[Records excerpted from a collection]
Start of Block

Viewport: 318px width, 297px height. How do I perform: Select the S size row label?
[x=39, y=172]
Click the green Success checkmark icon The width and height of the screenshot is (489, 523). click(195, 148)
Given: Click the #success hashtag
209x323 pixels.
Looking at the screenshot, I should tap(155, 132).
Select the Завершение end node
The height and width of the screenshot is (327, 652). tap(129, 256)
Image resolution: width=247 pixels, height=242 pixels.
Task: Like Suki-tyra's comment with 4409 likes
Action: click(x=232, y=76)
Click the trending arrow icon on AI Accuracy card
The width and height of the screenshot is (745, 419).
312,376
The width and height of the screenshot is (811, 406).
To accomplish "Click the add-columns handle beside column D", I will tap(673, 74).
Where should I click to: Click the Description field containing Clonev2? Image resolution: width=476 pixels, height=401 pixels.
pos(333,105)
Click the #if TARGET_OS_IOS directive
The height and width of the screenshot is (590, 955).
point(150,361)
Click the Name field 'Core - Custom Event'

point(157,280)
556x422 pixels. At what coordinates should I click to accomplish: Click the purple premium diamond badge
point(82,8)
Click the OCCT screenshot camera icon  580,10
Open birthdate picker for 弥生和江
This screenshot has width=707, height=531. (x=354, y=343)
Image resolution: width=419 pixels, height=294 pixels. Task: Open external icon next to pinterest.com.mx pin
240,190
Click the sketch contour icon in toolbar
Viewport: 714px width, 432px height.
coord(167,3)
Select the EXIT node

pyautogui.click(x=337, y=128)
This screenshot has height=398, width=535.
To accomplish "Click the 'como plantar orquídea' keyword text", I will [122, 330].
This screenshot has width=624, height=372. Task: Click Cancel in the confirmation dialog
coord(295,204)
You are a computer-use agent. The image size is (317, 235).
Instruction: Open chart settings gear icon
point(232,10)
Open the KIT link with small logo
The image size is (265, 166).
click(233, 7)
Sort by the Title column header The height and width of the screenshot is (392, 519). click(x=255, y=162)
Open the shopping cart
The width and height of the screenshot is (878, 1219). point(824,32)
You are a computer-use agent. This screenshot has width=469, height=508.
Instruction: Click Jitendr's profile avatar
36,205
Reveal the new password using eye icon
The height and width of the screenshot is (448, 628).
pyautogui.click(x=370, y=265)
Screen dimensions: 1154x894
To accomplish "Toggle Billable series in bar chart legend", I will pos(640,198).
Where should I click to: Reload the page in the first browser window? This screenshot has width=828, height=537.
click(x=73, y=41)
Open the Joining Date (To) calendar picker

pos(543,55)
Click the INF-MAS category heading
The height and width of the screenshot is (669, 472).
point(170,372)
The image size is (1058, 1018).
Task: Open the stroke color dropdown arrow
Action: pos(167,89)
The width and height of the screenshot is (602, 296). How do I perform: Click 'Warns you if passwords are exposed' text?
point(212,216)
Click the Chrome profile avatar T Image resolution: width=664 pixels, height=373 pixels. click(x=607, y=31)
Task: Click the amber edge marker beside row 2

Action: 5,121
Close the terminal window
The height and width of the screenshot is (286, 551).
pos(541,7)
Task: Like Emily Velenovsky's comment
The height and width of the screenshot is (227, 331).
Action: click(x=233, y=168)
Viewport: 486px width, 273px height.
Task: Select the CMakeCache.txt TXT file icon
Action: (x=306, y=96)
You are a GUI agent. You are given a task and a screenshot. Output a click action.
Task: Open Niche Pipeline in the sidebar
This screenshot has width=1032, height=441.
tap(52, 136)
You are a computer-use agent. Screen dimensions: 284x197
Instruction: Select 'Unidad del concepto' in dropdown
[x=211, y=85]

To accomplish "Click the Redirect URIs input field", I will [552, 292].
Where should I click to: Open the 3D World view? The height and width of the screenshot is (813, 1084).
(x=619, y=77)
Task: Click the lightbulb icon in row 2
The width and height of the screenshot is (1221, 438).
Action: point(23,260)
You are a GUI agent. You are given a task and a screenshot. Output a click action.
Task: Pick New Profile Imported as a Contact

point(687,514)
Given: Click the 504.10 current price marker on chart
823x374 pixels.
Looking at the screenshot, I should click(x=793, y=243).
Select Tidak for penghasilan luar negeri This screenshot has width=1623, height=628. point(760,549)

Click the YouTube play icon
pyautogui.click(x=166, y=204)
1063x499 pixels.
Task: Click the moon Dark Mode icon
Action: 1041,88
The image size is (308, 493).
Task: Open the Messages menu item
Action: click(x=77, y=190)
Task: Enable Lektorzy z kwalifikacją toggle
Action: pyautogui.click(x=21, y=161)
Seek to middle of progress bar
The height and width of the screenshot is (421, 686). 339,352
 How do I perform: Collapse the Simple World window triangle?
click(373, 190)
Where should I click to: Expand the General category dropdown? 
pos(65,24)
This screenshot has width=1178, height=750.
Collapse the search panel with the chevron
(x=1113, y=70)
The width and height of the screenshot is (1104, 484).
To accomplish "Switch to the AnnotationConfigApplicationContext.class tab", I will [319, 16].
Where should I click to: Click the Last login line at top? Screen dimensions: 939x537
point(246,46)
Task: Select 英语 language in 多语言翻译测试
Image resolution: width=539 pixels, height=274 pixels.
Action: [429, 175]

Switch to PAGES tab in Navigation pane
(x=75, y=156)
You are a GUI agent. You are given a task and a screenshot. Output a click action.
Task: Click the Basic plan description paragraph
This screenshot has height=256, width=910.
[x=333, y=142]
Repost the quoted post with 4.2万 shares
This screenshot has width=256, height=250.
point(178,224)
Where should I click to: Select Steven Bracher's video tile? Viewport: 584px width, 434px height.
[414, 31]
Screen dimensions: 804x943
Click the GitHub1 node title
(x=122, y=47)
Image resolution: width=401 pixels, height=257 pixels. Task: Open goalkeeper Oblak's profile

End of Block

### What to produce
The lines to extract from the data above begin with the line containing "Click the #if TARGET_OS_IOS directive" and end with the line containing "Click the OCCT". Extract them exactly, including both.

### Result of the task
Click the #if TARGET_OS_IOS directive
The height and width of the screenshot is (590, 955).
point(150,361)
Click the Name field 'Core - Custom Event'

point(157,280)
556x422 pixels. At what coordinates should I click to accomplish: Click the purple premium diamond badge
point(82,8)
Click the OCCT screenshot camera icon  580,10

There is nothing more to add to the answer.